To download BiAffect, users must first opt into a study led by its developers at UIC that centers on the app. Users agree that their de-identified metadata will be used by the researchers to help them continue to search for digital biomarkers of bipolar disorder and to further refine and improve the app. People who download BiAffect will be able to view their own metadata, including their cell phone usage over time, number of keystrokes, use of spellcheck and more.
"We are excited that our app is now available for anyone to download for free," said Nelson. "We think that this crowd-sourced app-based study will soon lead to digital technologies that act as an 'early alert system' for people with bipolar disorder to help them see manic and depressive episodes coming, and take action to mitigate the effects of those episodes. Just being aware of them is a step forward for the millions who live with this mood disorder."
"The app isn't just for people with bipolar disorder," said Leow. "We want people without mood disorders to use the app as well so that we can better understand keystroke dynamics in healthy adults versus those with bipolar disorder. This will allow us to further hone in on the 'virtual biomarkers' of bipolar disorder or even mood in general."

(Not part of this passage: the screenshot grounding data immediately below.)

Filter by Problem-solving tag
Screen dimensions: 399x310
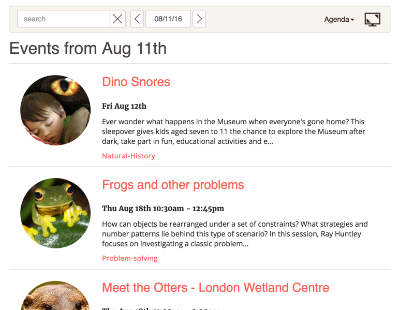pyautogui.click(x=130, y=258)
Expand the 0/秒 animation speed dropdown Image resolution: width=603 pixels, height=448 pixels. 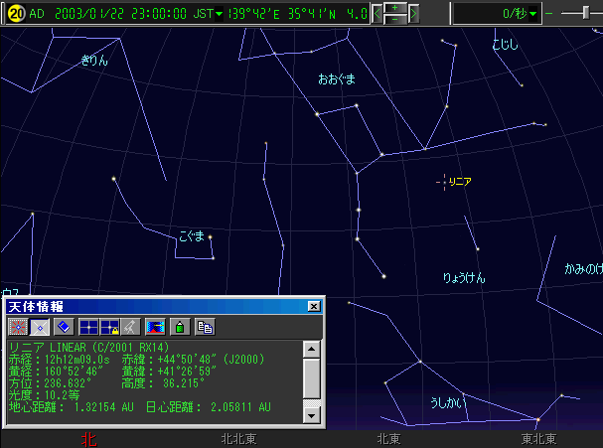tap(533, 13)
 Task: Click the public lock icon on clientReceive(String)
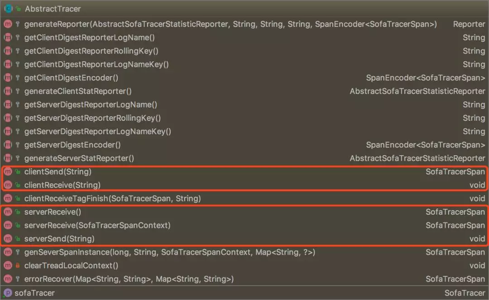(18, 185)
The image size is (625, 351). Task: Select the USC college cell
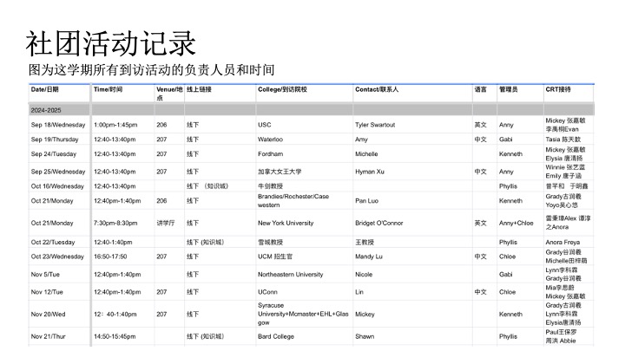pos(265,125)
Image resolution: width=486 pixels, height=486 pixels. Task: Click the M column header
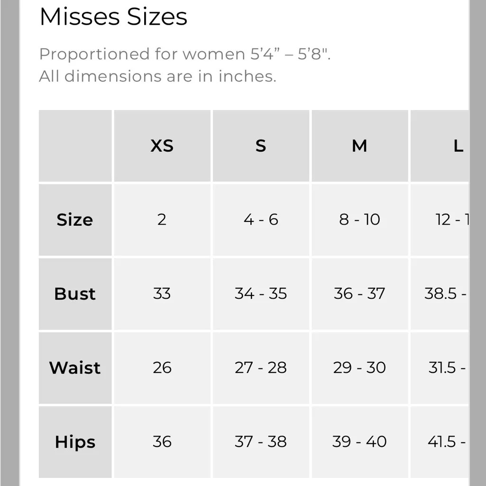(x=359, y=146)
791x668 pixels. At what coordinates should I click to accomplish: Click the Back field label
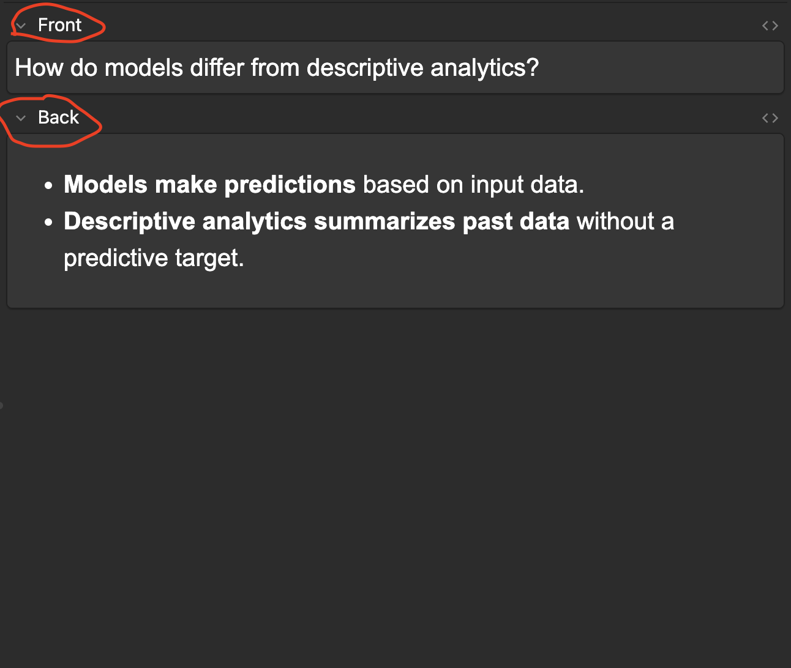click(58, 117)
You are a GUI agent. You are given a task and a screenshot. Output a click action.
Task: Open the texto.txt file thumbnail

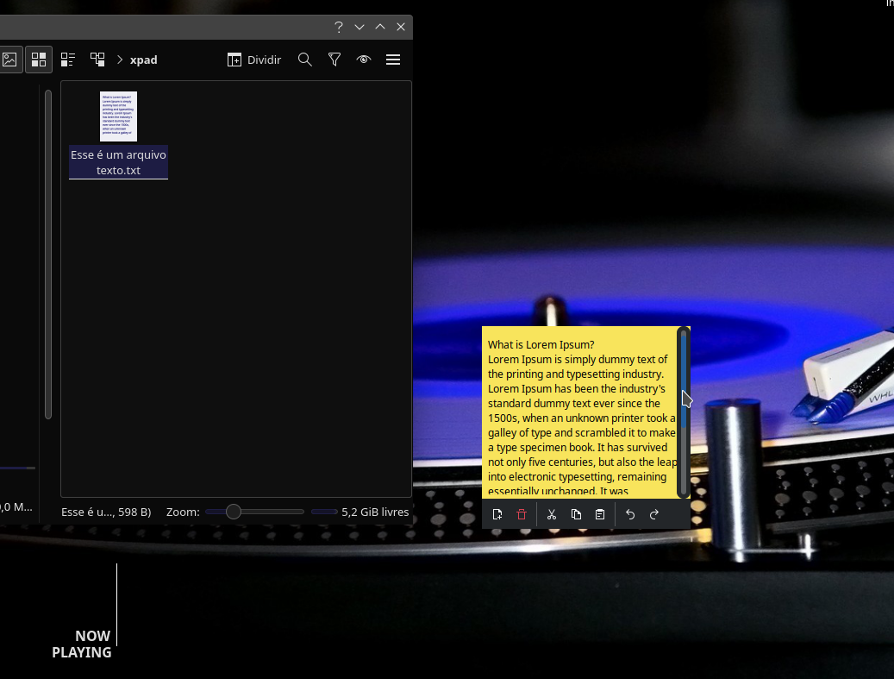[x=116, y=116]
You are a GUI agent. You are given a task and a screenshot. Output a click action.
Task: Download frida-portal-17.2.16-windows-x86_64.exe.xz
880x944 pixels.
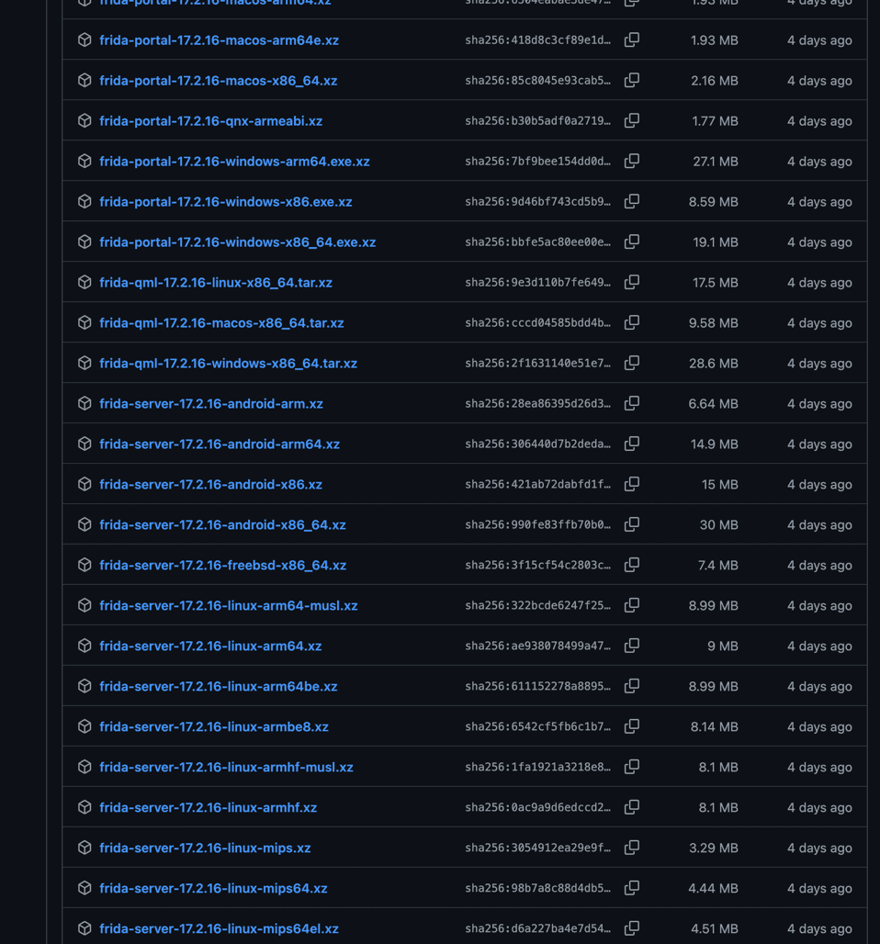(x=237, y=242)
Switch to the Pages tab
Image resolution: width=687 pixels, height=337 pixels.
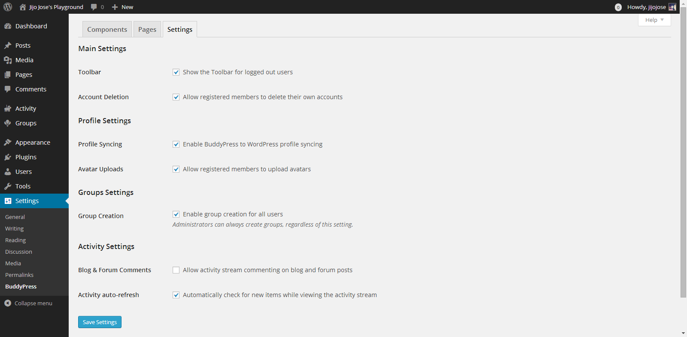(147, 29)
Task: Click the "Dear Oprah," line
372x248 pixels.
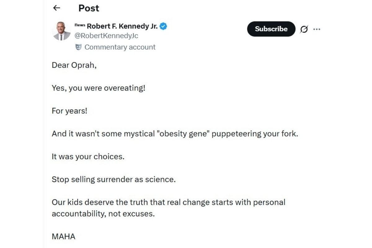Action: (x=74, y=65)
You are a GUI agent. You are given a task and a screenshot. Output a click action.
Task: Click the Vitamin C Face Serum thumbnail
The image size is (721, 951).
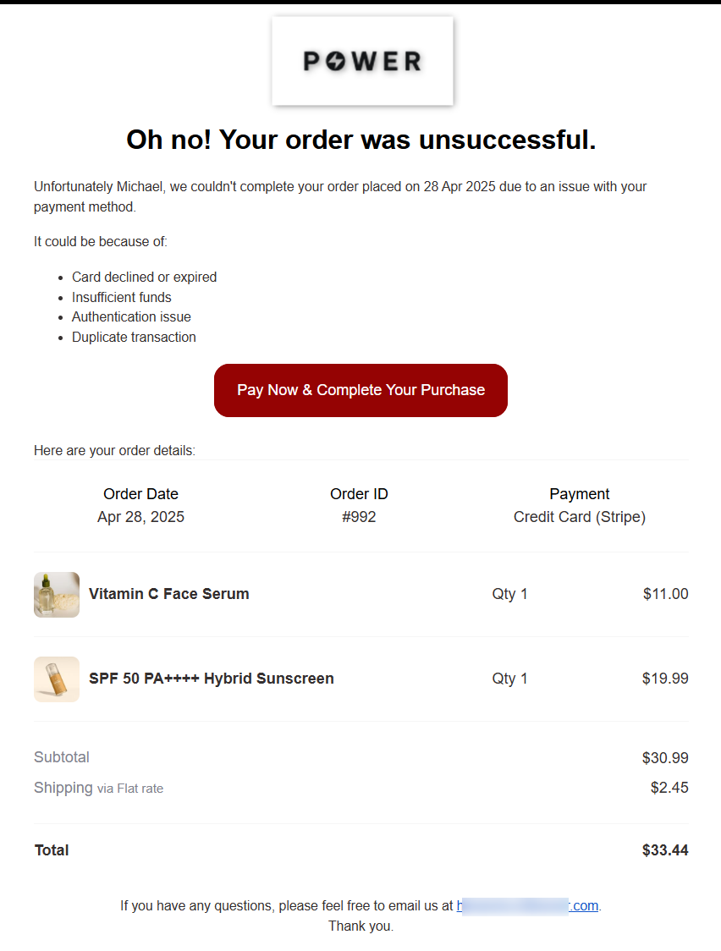click(57, 594)
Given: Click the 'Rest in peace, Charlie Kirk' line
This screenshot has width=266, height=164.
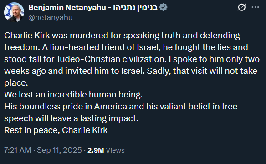Looking at the screenshot, I should 56,130.
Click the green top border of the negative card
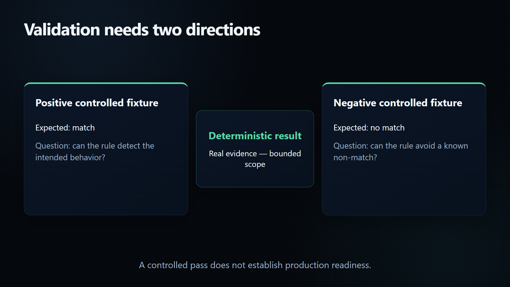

In May 2017, the app won the Mood Challenge for ResearchKit, a contest that called on researchers to come up with new ways to study mood disorders using Apple's ResearchKit, an open-source platform for creating iOS apps. the titan launcher used the $200,000 grand prize to continue to refine and launch their app in the App Store. The Mood Challenge is a New Venture Fund program administered by the Robert Wood Johnson Foundation.
Bipolar disorder, which causes extreme mood swings between the emotional highs of manic episodes and low periods of depression, affects approximately 5.7 million, or 2.6 percent, of adult Americans, according to the National Institute of Mental Health. Diagnosis relies on careful history-taking and examination.